Because what seems easy, straight-forward, or simple to you may be something a student has struggled to understand for a while now.

Explanation:

One of the best parts about Socratic is that it is an anonymous way for students to ask questions, even very basic questions. When we answer a question with, "If you think about it, it's really simple" or something along these lines, you might not realize that a topic you find easy to understand is a topic the student has seriously struggled with.

These phrases seem harmless, and some of the time they probably are. Other times a student may have already asked a teacher for help, searched for the answer on the internet, and that student is still stuck. Many students of all ages don't feel comfortable enough to raise their hand in class and ask for help, but they should be able to do so here. By saying, "If you think about it, it's really simple," you imply that the person hasn't thought about the topic, and you imply that the answer is easy, which it might not be.

Everyone has struggled with some subject at one point in their life, and for all you know, the person asking this question might be having a very difficult time, so, in my opinion, omit these types of phrases and stick to explaining the topic.

Jul 1, 2015

I also avoid telling my students "This is a difficult problem".

Explanation:

I don't want to intimidate them. Nor do I want them to decide, "I only need a C, so I'll skip the hard problems."
I do sometimes admit that a problem is "tedious".

I think it is instructive for interested students to try to solve even the most challenging problems.

I spent many hours trying to trisect an angle with compass and straightedge in high school geometry class. (That was years before I learned that it is not possible)

I worked a lot on the twin prime conjecture and Fermat's last theorem as an undergraduate. (and the four color theorem and . . . )

In graduate school, I had instructors who would assign unsolved problems as homework -- without telling us they were unsolved.

Jan 20, 2016

Because each question asker comes from a different background of what they know, how they learned it, how their relationship is with their professor/teacher, etc.

Something that seems easy to you may be causing the asker 3 hours of writing and erasing, paper crumpling, what have you. It seems easy to you probably because you can intuit what the main concepts are that you need to incorporate, because you've done it before, but we all started out struggling with the same main concepts at that time, most likely.

Not everyone's a genius (and it doesn't take much effort to figure that out; it takes effort to embrace that---because now you have to do more work!), and so it's worth accommodating for that.

It then becomes your "duty", so to speak, to assume that the asker doesn't know enough to breeze through the question, and approach it as if the asker is the average student who is genuinely confused.
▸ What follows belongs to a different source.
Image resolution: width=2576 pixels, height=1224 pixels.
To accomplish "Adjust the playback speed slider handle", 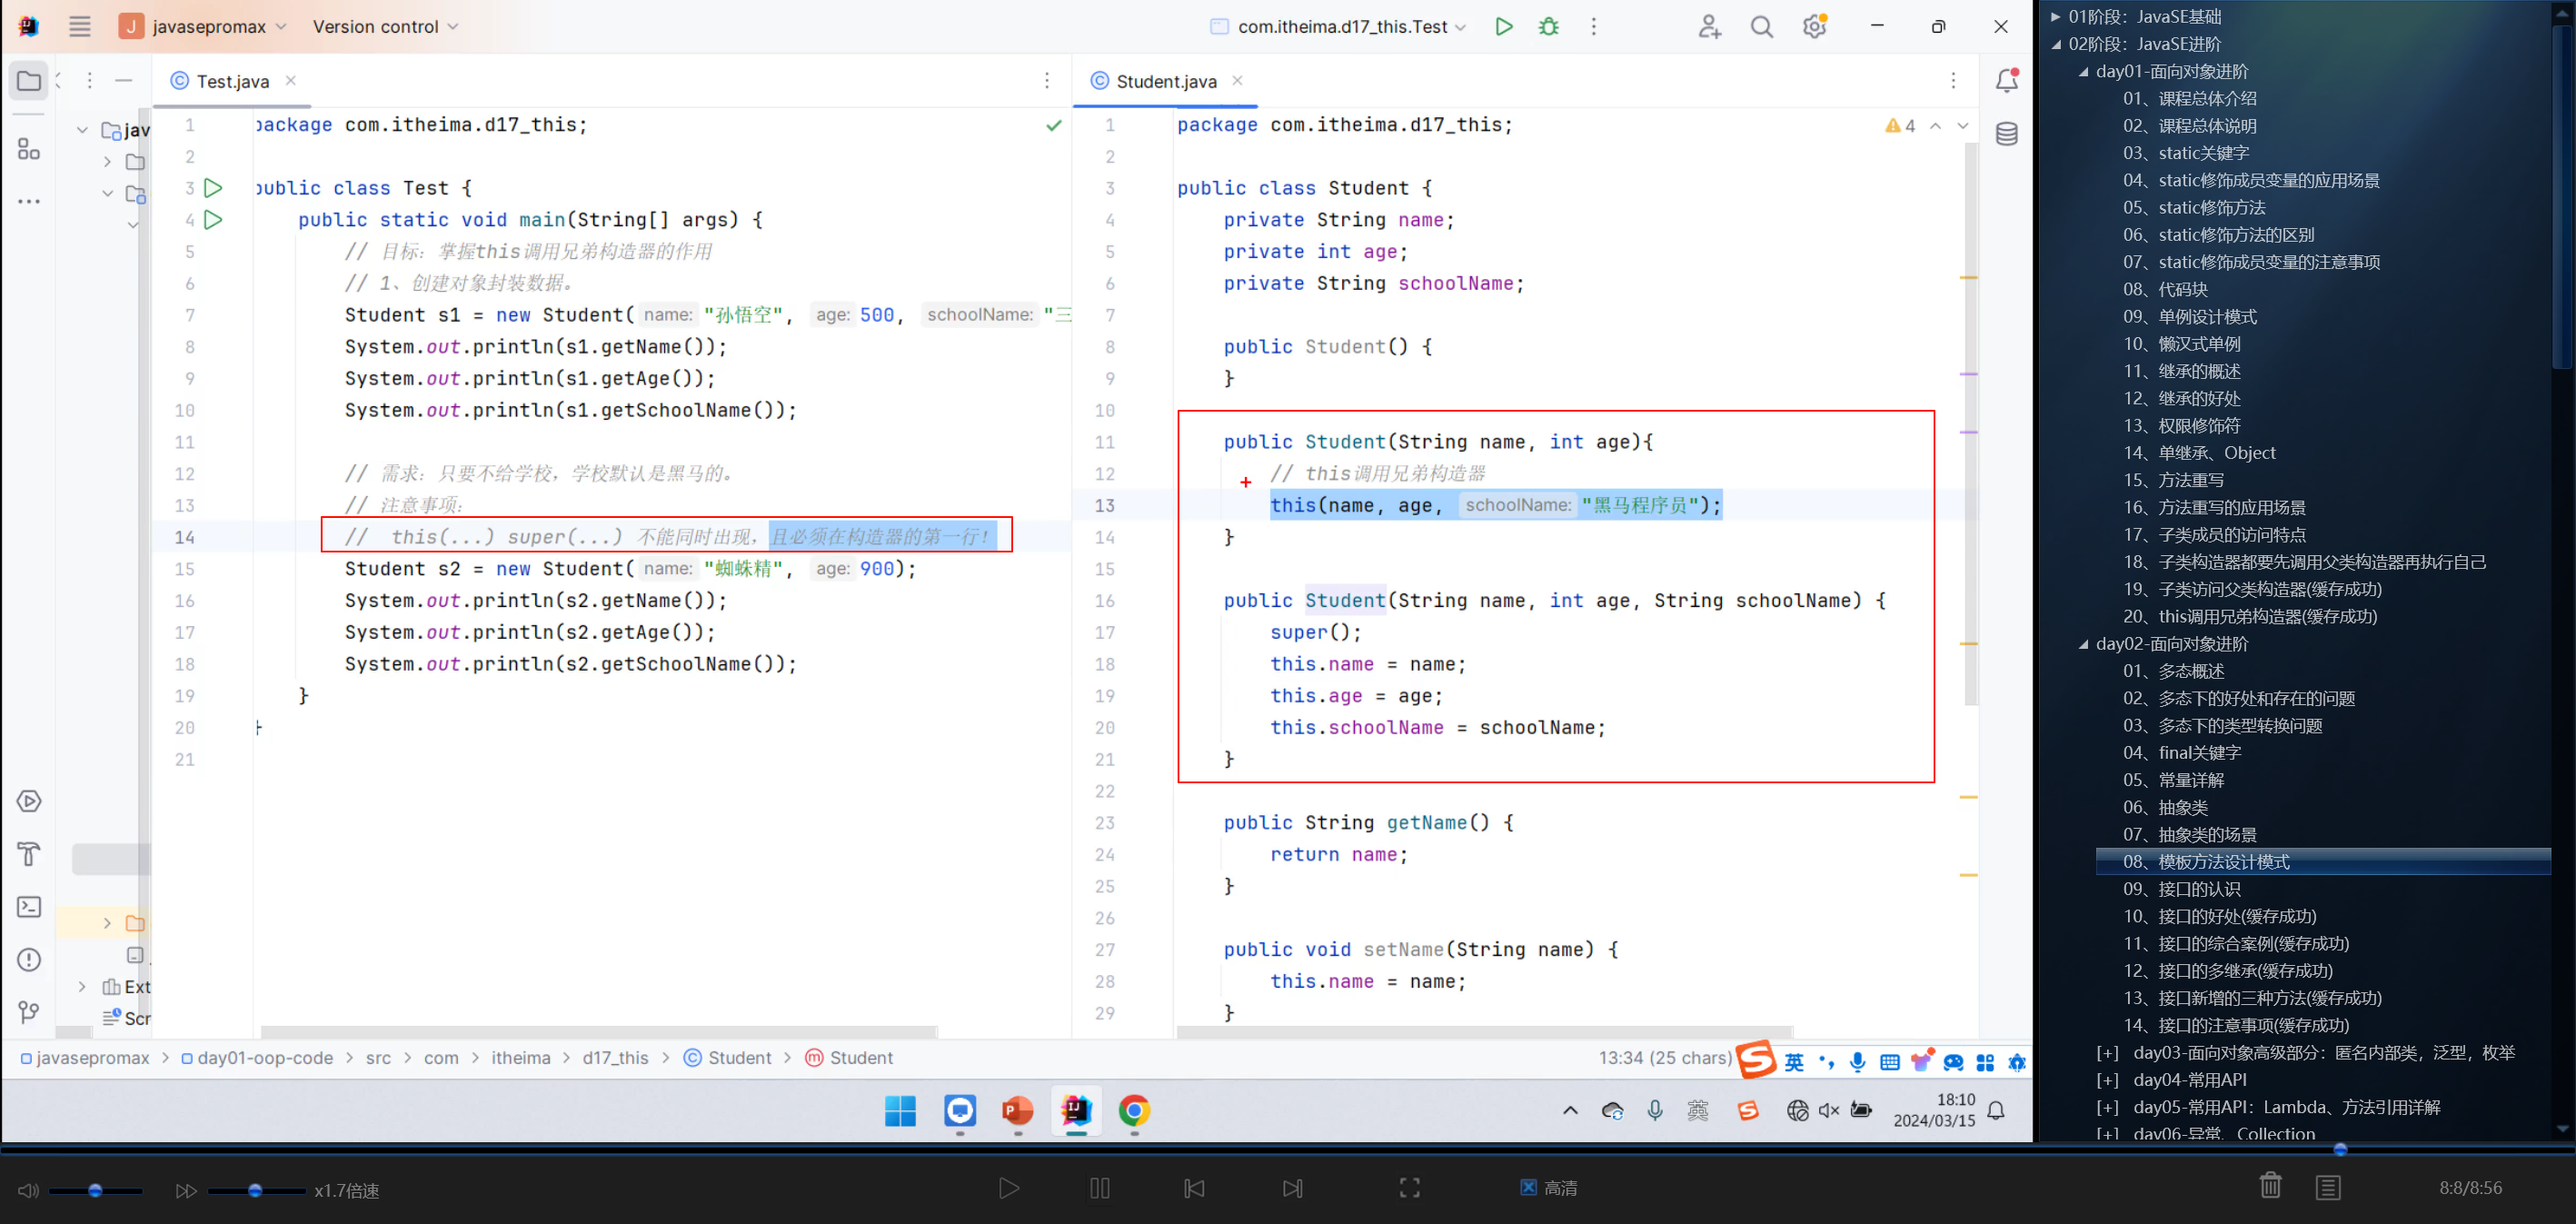I will [255, 1190].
That's something that's always a safe thing to do, to cover readers of multiple backgrounds---assume less, not more.

For example, maybe someone asks, "What is the slope of #y = 5#?" (it's been asked quite a few times, in all actuality). You might say, "this is super easy, are you kidding me? It's #0#! A horizontal line!"

Okay, maybe to you, but the asker doesn't necessarily realize what #y = 5# looks like. They may be fundamentally confused as to what a graph looks like with no #x# variable dependence, because they may have been taught #y = mx + b#, but never really figured out that #y = 5# is just #y = mx + b# without the #mx#. It takes you pointing that out for them to realize that.